Please turn everything from the line containing "The width and" down to the line containing "Looking at the" in the records into a numbered list, dropping blank lines. Leave the pictures out of the list.
-----
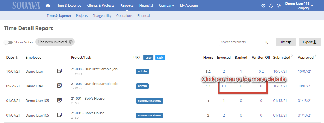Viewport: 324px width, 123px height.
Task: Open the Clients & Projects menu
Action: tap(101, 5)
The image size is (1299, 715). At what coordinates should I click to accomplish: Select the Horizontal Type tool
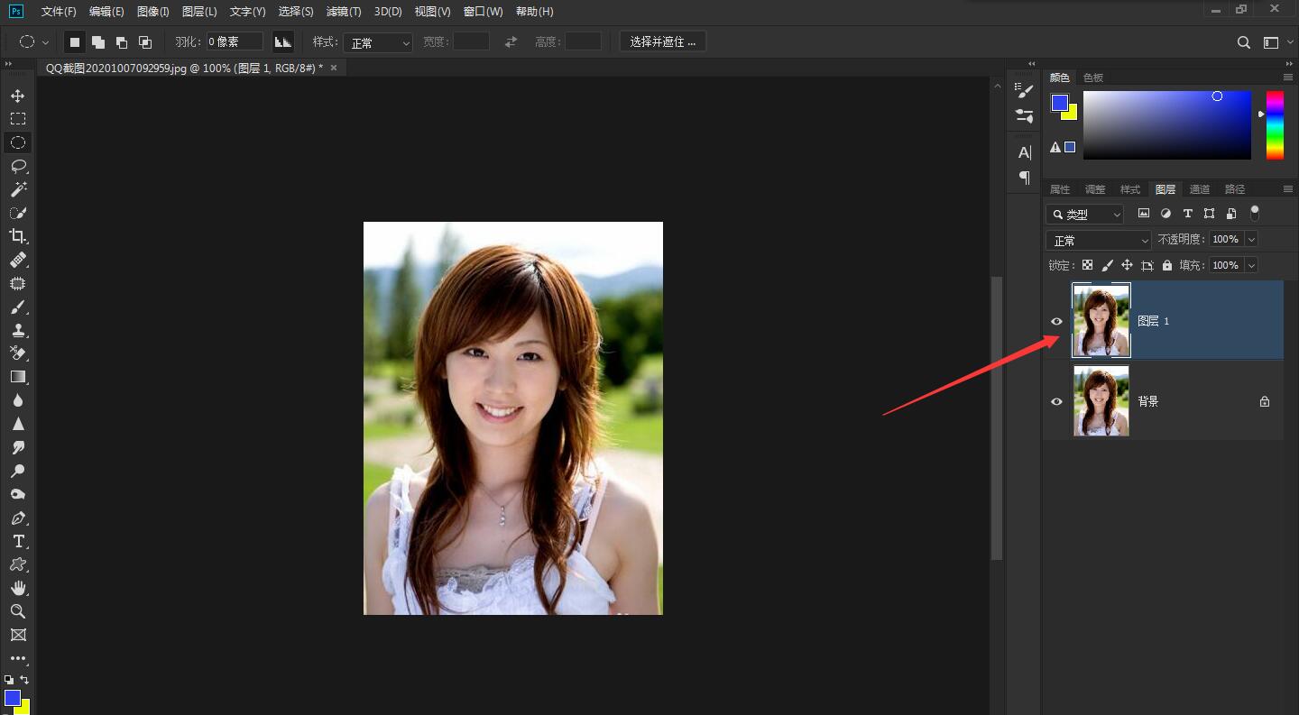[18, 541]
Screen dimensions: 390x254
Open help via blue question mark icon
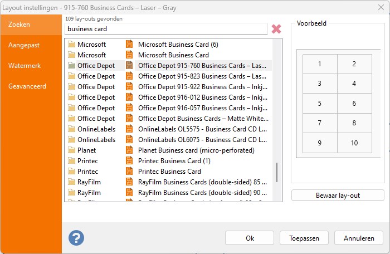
-----
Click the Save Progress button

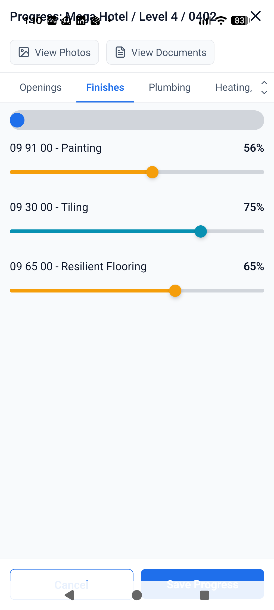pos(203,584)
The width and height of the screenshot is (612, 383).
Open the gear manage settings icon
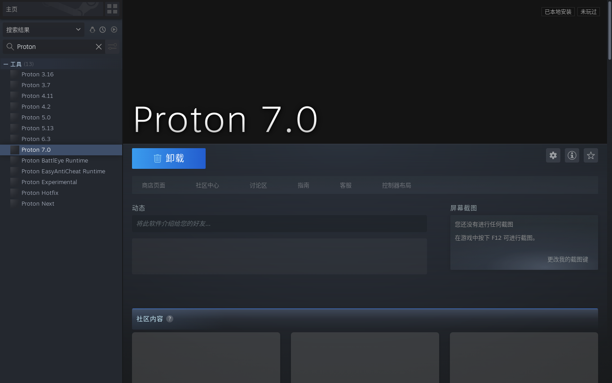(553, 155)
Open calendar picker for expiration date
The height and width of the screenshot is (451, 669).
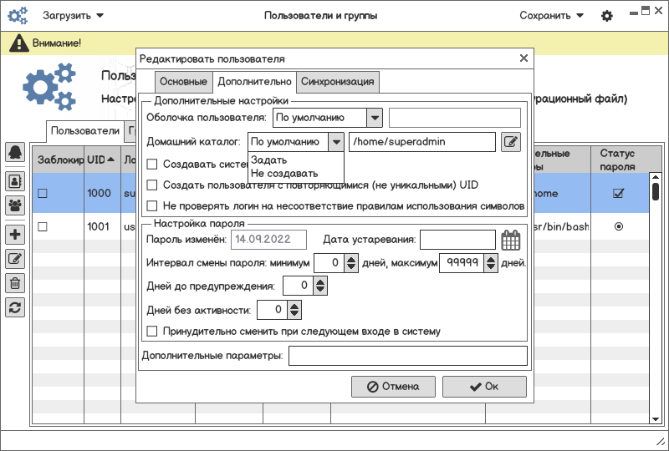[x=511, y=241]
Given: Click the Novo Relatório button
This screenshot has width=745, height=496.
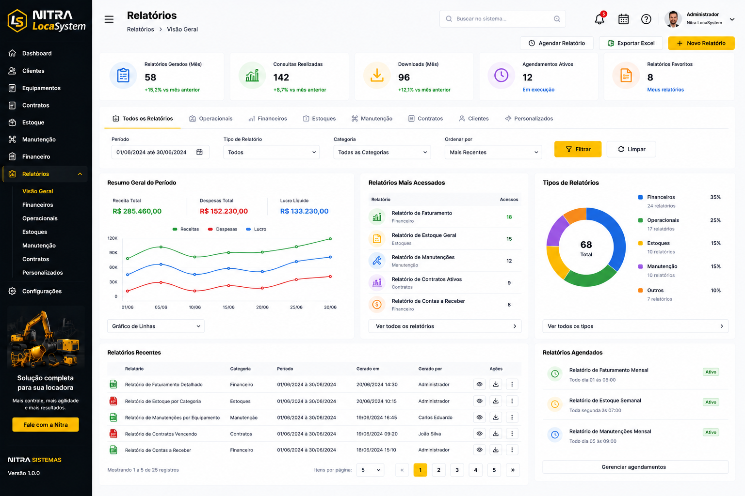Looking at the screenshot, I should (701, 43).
-----
§ Worked solution:
1. The width and height of the screenshot is (612, 383).
2. Open the gear manage settings icon
3. (553, 155)
4. Open calendar picker for expiration date
5. The height and width of the screenshot is (451, 669).
6. [x=511, y=241]
7. Given: Click the Novo Relatório button
8. This screenshot has width=745, height=496.
9. Looking at the screenshot, I should (701, 43).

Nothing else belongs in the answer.